Beyond giving us a better glimpse at the physics of our world, holograms, like many of the best technological advances, stand to help humans relate to each more empathetically. Two business partners want to record people speaking and present the footage at those very people's funerals, in holographic form. Creepy? Maybe. But it could also help bereaved friends and family get the closure they need. At $3,000 for a small, non-life-size projection, it'd be cost-prohibitive for most. Still, for those with cash, the concept could make for a fascinating experiment in helping people work through their grief.
Holograms are also poised to help commemorate people's lives on a global scale. The University of Southern California has been working for years on New Dimensions in Testimony, a project designed to preserve Holocaust survivors' memories, experiences, and insight for future generations. Of course, books, documentaries, and museum artifacts will also ensure survivors' voices remain heard long after their deaths, but holograms would add an invaluable interactive element.

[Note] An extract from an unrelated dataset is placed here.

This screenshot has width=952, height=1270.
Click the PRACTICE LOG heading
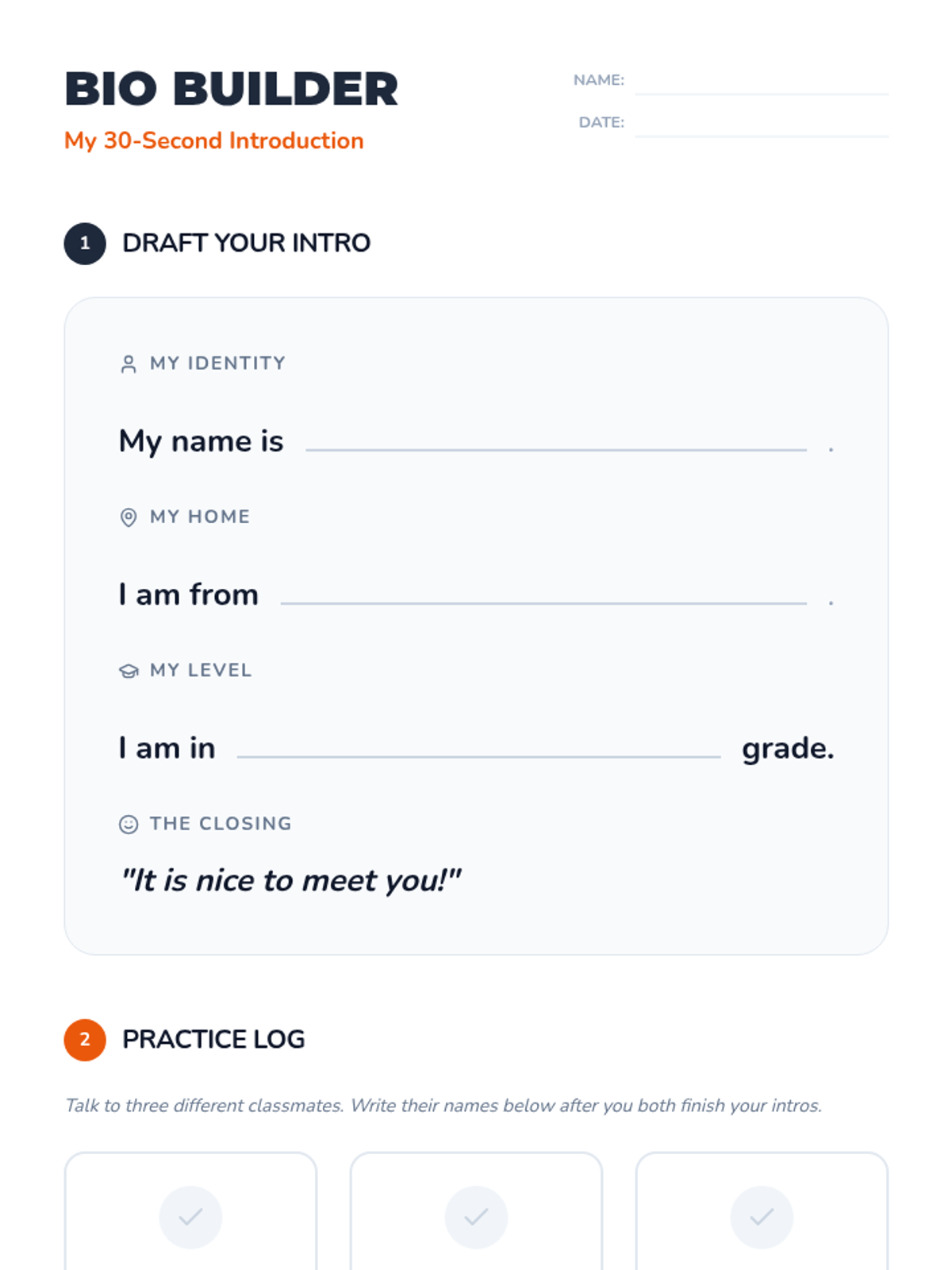coord(213,1039)
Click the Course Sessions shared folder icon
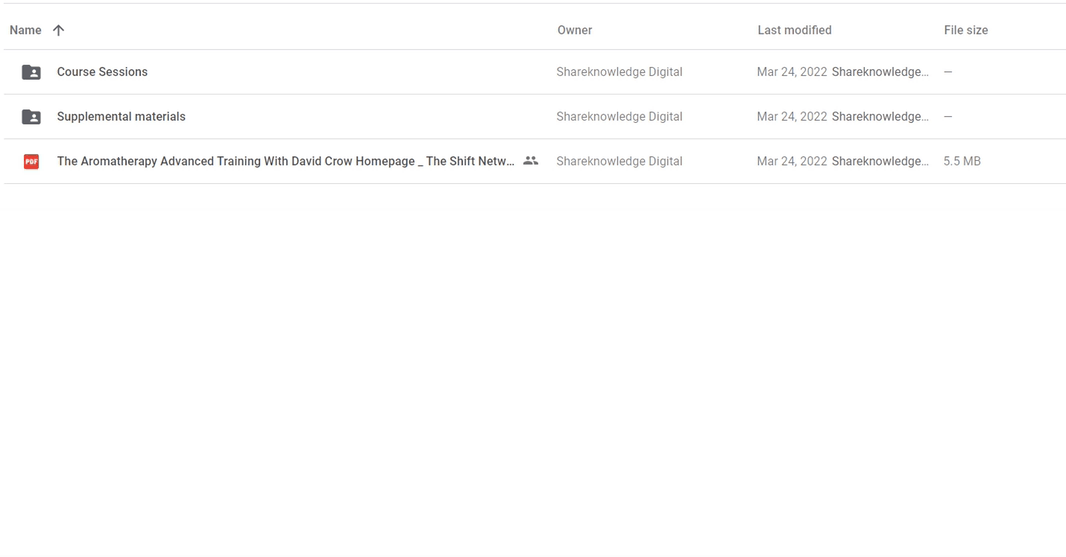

The project's guinea pig, Pinchas Gutter, told of his Holocaust experience on camera and then answered hundreds of follow-up questions. His responses have all been catalogued, so that when someone asks hologram Pinchas a question, it'll answer with the most relevant sound byte. Matt Lauer put the technology to the test. It's hard to overstate the historical importance of this project, which will afford an opportunity to children who haven't even been born yet to engage with and learn from people who can tell them far more about the Holocaust than any textbook ever could.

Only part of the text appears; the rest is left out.